Tras haber leído estas cuatro cartas, Marius no se encontró mucho más adelantado que antes de leerlas.
Para empezar, ninguno de los firmantes daba sus señas.
Además, parecían proceder de cuatro individuos diferentes, don Alvarès, la señora Balizard, el poeta Genflot y el artista dramático Fabantou, pero había la siguiente cosa peculiar: estaban escritas las cuatro con la misma letra.
¿Qué conclusión sacar como no fuera la de que procedían de la misma persona?
A mayor abundamiento, y con eso se volvía aún más verosímil la conjetura, el papel, basto y amarillento, era el mismo en las cuatro cartas, era el mismo el olor a tabaco y, aunque estaba claro que había un intento de cambiar de estilo, volvían las mismas faltas de ortografía con la mayor tranquilidad y el hombre de letras Genflot no estaba más libre de ellas que el capitán español.
Esforzarse en aclarar ese misterio de poca monta era un trabajo inútil. A no ser porque se las había encontrado, habría podido parecer que lo querían embaucar. Marius estaba demasiado triste para tomarse bien una broma del azar y para prestarse a ese juego al que los adoquines de la calle parecían querer jugar con él. Le parecía que andaba entre esas cuatro cartas, que se reían de él, como jugando a la gallina ciega.
Nada indicaba, por cierto, que esas cartas fuesen de las muchachas que se había encontrado Marius en el bulevar. A fin de cuentas, eran unos papelotes que estaba claro que no tenían valor alguno.
Marius volvió a meterlas en el sobre, lo tiró todo en un rincón y se metió en la cama.
A eso de las siete de la mañana, acababa de levantarse y de desayunar y estaba intentando ponerse a trabajar cuando llamaron suavemente a la puerta.

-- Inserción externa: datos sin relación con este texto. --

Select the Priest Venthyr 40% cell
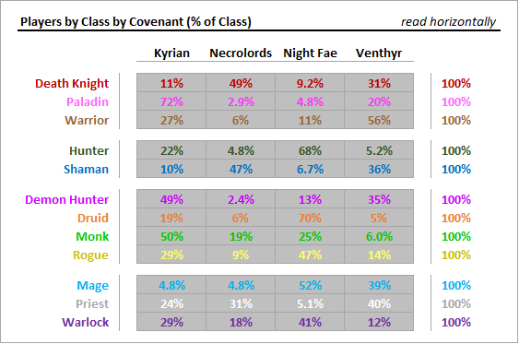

Como no tenía nada, no quitaba la llave nunca, a no ser de vez en cuando, muy pocas veces, cuando estaba haciendo un trabajo urgente. Por lo demás, incluso cuando no estaba en casa, dejaba la llave en la cerradura. «Le van a robar», decía la Murgón. «¿Y qué me van a robar?», decía Marius. El hecho es que un día le robaron un par de botas viejas, lo que fue un gran triunfo para la Murgón.
Llamaron otra vez, con tanta suavidad como la primera.
—Adelante —dijo Marius.
Se abrió la puerta.
—¿Qué quiere, señora Murgón? —añadió Marius sin alzar la vista de los libros y los manuscritos que tenía encima de la mesa.
Una voz que no era la de la Murgón contestó:
—Disculpe, caballero…
Era una voz sorda, cascada, ahogada, tomada, una voz de viejo con una ronquera de aguardiente y de borrachera.
Marius se volvió rápidamente y vio a una joven.